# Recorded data

● ● ●

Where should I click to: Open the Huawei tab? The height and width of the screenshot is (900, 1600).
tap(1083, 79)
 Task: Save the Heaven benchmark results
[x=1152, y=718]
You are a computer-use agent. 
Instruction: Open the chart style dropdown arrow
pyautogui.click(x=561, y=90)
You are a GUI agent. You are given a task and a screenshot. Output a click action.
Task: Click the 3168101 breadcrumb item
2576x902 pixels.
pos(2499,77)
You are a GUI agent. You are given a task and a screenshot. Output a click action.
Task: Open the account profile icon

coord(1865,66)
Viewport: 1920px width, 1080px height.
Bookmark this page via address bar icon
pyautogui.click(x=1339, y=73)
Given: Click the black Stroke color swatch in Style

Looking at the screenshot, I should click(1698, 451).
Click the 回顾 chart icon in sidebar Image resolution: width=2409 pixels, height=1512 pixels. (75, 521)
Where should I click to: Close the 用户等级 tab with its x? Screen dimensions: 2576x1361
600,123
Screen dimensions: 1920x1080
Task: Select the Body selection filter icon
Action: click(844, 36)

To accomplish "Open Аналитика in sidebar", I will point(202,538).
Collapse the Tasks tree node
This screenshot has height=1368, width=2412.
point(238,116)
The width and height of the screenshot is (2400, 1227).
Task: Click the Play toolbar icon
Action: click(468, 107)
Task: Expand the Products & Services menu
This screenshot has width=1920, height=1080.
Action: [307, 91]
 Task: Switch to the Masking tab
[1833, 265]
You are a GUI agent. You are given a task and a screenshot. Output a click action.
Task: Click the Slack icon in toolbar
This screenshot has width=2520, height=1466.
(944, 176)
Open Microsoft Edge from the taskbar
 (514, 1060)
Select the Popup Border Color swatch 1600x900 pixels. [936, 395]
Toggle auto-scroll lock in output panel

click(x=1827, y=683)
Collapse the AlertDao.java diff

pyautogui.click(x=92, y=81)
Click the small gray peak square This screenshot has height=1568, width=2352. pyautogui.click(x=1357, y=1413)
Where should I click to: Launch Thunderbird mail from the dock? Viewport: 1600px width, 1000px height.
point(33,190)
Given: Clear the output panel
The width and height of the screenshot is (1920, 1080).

● ● ●

# YOUR OBJECTIVE
Nothing should be returned except the lines from the one containing "This screenshot has width=1920, height=1080." through the last line of the data, each restated word for word.

# EXERCISE OUTPUT
This screenshot has width=1920, height=1080.
Action: [307, 91]
 Task: Switch to the Masking tab
[1833, 265]
You are a GUI agent. You are given a task and a screenshot. Output a click action.
Task: Click the Slack icon in toolbar
This screenshot has width=2520, height=1466.
(944, 176)
Open Microsoft Edge from the taskbar
 (514, 1060)
Select the Popup Border Color swatch 1600x900 pixels. [936, 395]
Toggle auto-scroll lock in output panel

click(x=1827, y=683)
Collapse the AlertDao.java diff

pyautogui.click(x=92, y=81)
Click the small gray peak square This screenshot has height=1568, width=2352. pyautogui.click(x=1357, y=1413)
Where should I click to: Launch Thunderbird mail from the dock? Viewport: 1600px width, 1000px height.
point(33,190)
Given: Clear the output panel
The width and height of the screenshot is (1920, 1080).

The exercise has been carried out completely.